* **PROBLEM REQUIREMENTS**
From the data below, return all lines holding the string "Contact".

* **DATA TO PROCESS**
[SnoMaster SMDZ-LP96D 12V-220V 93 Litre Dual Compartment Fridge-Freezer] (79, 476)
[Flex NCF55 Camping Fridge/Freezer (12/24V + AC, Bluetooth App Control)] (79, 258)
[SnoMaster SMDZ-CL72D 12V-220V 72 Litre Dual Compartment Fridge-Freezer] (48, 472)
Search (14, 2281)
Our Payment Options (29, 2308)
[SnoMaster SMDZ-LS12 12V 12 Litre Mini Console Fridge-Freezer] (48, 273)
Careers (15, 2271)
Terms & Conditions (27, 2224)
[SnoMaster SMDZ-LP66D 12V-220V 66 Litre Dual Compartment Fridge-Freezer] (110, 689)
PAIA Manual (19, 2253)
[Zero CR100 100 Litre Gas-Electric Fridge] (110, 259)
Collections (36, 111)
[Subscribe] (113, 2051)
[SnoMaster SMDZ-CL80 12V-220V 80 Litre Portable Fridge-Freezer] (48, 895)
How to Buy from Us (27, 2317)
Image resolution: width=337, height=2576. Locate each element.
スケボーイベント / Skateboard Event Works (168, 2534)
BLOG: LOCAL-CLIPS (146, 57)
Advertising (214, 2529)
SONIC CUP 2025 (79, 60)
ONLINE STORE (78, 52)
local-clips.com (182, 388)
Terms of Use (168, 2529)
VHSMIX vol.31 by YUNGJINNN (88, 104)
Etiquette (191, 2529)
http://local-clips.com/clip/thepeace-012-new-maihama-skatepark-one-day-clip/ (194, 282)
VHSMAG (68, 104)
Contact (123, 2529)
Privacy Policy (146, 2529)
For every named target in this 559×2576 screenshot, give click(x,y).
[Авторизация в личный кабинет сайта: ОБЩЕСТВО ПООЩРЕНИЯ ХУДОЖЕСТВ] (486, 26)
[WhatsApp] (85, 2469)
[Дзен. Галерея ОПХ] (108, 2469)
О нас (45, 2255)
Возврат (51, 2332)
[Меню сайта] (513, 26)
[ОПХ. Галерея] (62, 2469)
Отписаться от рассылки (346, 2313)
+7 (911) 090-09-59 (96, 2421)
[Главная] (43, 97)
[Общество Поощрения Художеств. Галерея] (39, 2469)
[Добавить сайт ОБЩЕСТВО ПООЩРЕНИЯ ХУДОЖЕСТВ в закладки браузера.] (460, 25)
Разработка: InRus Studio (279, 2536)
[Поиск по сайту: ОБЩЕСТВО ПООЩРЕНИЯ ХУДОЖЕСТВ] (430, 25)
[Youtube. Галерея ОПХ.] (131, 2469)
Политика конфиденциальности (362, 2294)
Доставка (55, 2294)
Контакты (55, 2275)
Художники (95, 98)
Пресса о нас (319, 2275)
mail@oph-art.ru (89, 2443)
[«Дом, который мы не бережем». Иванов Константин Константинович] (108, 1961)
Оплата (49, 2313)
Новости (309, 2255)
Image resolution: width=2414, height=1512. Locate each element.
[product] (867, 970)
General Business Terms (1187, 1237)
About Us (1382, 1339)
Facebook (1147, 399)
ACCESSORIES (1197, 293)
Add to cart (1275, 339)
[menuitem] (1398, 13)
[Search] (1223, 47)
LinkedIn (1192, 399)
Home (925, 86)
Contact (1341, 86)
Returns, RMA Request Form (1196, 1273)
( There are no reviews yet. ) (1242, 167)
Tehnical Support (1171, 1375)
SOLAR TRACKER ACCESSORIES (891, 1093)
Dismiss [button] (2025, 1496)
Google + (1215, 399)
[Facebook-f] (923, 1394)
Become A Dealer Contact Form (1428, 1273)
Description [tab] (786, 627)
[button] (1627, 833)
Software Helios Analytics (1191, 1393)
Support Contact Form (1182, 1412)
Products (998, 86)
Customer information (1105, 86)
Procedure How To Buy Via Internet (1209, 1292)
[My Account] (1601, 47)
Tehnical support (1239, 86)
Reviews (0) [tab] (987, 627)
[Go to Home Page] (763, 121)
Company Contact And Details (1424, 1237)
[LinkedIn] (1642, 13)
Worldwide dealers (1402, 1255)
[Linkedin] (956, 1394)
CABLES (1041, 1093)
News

* **ANSWER TO THIS TASK**
Contact (123, 2529)
Contact (1341, 86)
Become A Dealer Contact Form (1428, 1273)
Support Contact Form (1182, 1412)
Company Contact And Details (1424, 1237)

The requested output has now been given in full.